So, to be honest, I think the whole Time article thing is a red herring. While making people like me who are passionate about attachment parenting and breastfeeding feel a bit warmed in the cockles because our views have had a bit of a public airing, it still manages to make us and our ideas looks wacko, divisive and just a bit wrong, and give the impression that they are just really threatening on the whole. A posed, artificial and somewhat sterile looking picture of what I call a natural duration breastfeeding relationship and a headline that suggests that mothers who parent this way are superior and judgemental is clear in its intent.

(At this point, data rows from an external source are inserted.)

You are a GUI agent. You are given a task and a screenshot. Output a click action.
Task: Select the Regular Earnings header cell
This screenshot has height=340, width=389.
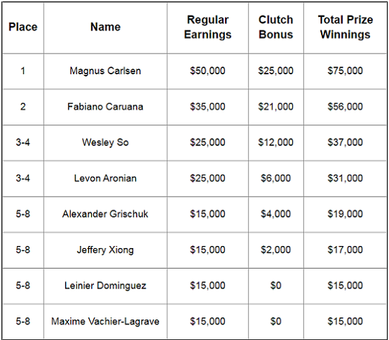[x=208, y=27]
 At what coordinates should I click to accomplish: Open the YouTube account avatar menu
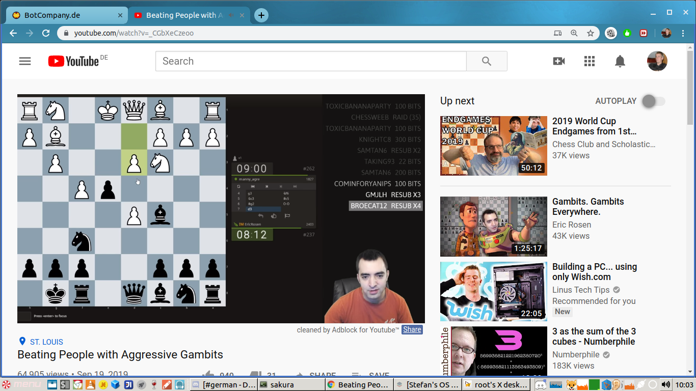pos(657,61)
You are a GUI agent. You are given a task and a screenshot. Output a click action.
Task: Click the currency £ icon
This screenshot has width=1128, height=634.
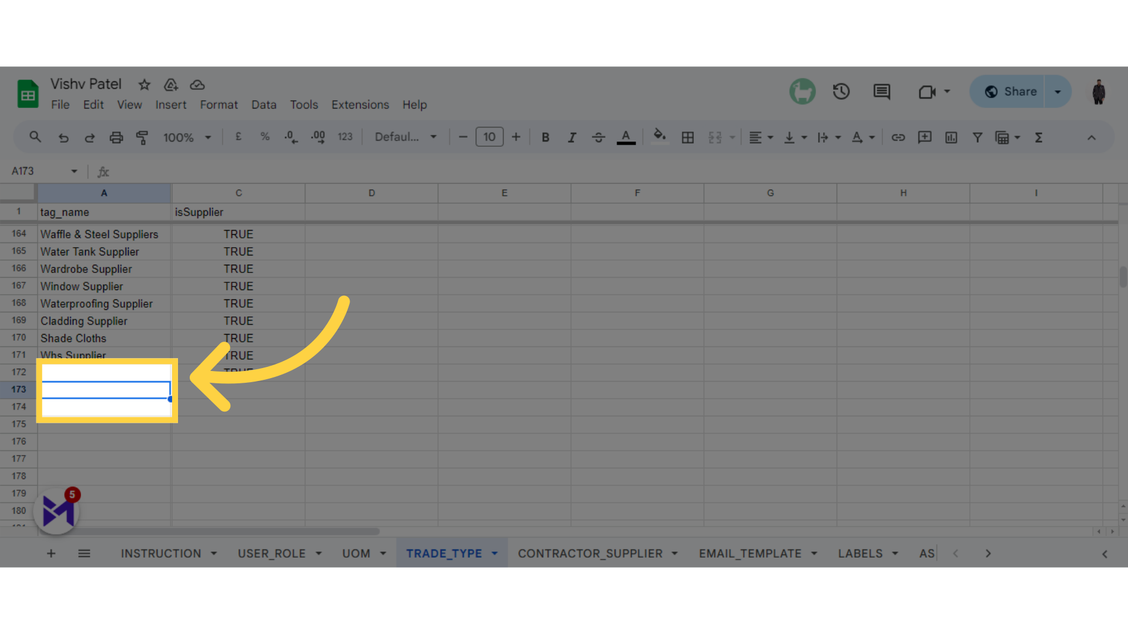[x=237, y=137]
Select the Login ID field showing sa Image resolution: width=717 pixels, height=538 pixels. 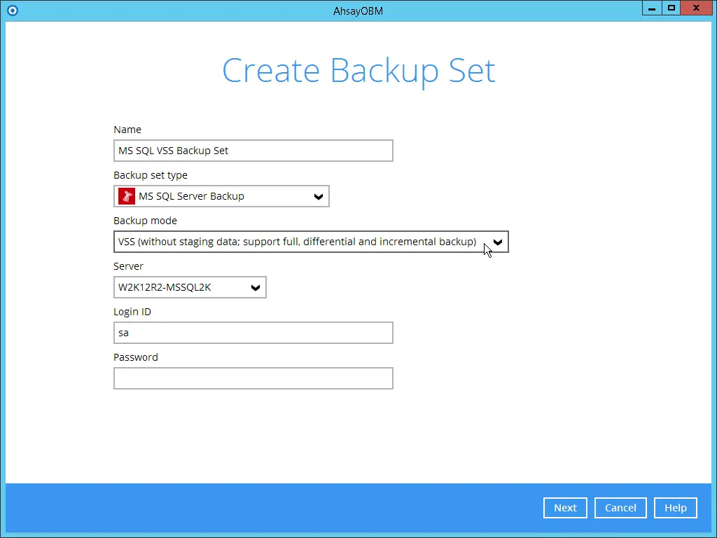253,333
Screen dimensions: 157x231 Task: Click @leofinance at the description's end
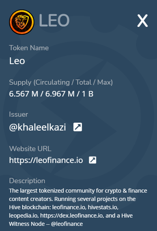67,224
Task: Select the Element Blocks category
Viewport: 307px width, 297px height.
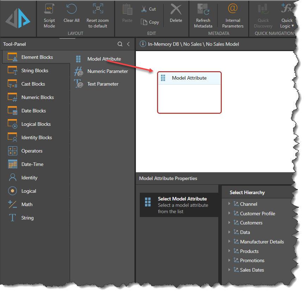Action: 37,57
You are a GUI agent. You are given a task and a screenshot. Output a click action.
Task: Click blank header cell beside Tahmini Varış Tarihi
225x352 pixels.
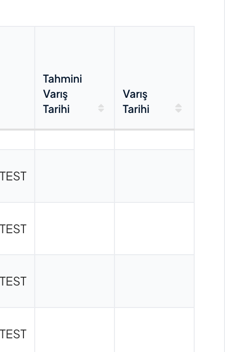pos(17,78)
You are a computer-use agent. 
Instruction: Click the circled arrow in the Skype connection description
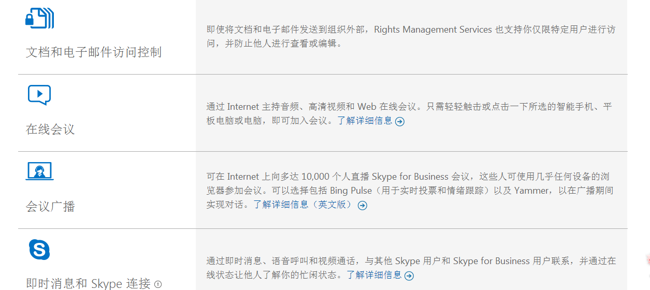[409, 276]
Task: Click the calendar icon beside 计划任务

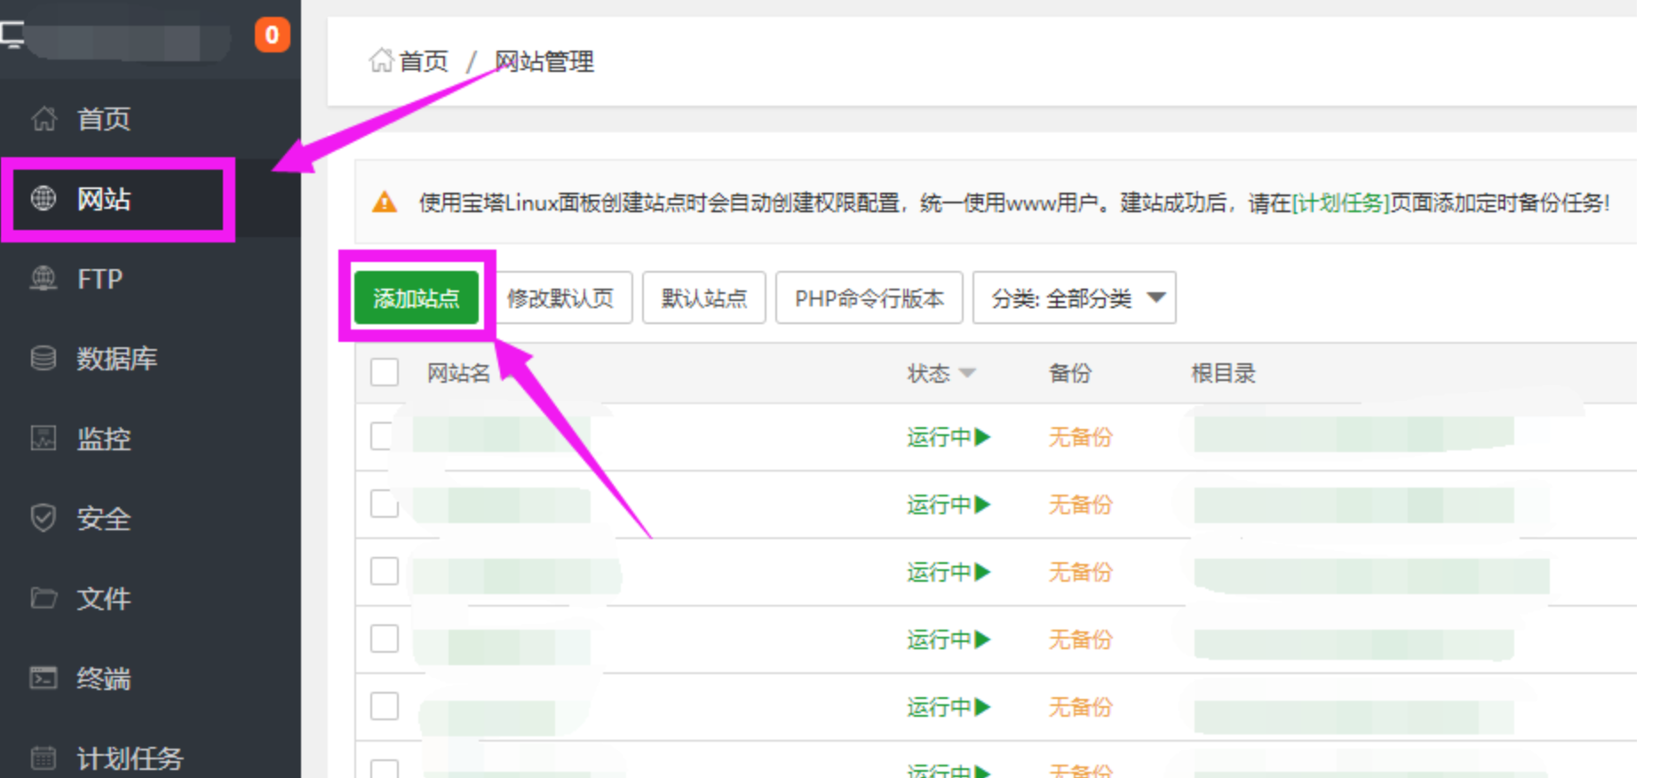Action: 44,758
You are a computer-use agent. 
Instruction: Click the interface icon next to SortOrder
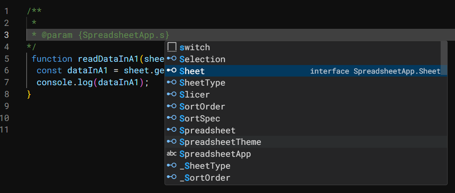click(x=172, y=107)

To me, an attack on attachment parenting, natural parenting, gentle pregnancy, birth, and parenting, call it what you will (I’d call it normal) is about something more than a good old fashioned magazine – flogging debate. It reflects the need to preserve a deeper social problem, a series of cracks that are chasms which actually power the flimsy veneer of consumerism, a problem that keeps us driving on the long straight road of more and more thneeds, using up fuel and polluting the air as we go (I know, a somewhat laboured metaphor there, but I like it ;-) ).

I’m not suggesting that attachment parenting will Save The World, or that individuals who choose not to or who are unable to breastfeed until their kids are three or who push them about in a pram or put them down to sleep in a cot care any less about them than I care about mine. What I am saying is that the cult of detachment underpins more than just our society’s preferred parenting style. It’s an expectation, a way of feeling and being that leaves us handily open to the religion of thneeds.

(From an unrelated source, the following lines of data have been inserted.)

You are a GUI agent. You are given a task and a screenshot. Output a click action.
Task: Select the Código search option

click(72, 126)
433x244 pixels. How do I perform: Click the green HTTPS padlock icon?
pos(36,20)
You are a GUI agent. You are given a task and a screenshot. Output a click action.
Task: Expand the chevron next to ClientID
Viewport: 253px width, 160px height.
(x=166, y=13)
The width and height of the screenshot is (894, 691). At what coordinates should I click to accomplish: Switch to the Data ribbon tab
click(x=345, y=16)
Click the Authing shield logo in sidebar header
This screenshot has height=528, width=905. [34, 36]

I’m not a conspiracy theorist, nor am I a socialist, I’m simply a pragmatist who realizes that everyone has an agenda. Very simply, the agenda of big business, of any business in fact, is to sell something. The bigger the business the more power it has to push it’s particular stuff, and if it’s multinational it has the even greater edge of being able to do so by exploiting desperate people who will work for peanuts to make thneeds cheaply in one country, then sell them for a breathtakingly rude profit to the more fortunate denizens of richer nations. I’ll let you judge whether that’s bad or good, but it’s certainly how it is.

What is bad though, is the undermining of our integrity, our wholeness as human beings to hollow out an ever increasing empty bit that we feel compelled to buy a fix for. It’s part of the relentless and bewitching idea that the only way we can keep having stuff, consumer goods, thneeds, plasma TVs and takeaway food that gives us cancer and destroys our hearts, is to keep expanding, growing populations, buildings, cities…. And stuffing them with things. We even try to buy health in a convenient pill, injection or operation, rather than just living in intrinsically healthy ways.  I’m not saying here that there isn’t a time and a place for allopathic (ie ‘Western’) medicine, just nowhere near as much time and space as its getting right now.

And do we (back to me…) have thneeds in our home? Of course we do, some. Mostly from opshops (and I have to say that I love the internet buy swap sell phenomenon – reusing thneeds is at least better than endless parades of new ones), and not much by most peoples’ standards. No TV, no computer games, no microwave.

But I do have little warm hands, grins, tired soft heavy baby bodies sleeping on me, next to me. I have the knowing that my very own body grew these little people, birthed them, made them fat and strong and thriving and trusting. I have that simple simple pregnancy, that no-one told me how to do or suggested I might not be able to do or might need help doing. I have that simple grand birth on our back porch that gave me back some of the dignity and wholeness that so many things that are a normal part of a world focused on stuff had eroded. I have over three years of a beautiful, sometimes tough and triumphantly rewarding breastfeeding relationship with my daughter, and a still going strong one with my chubby thriving lilttle homeborn son.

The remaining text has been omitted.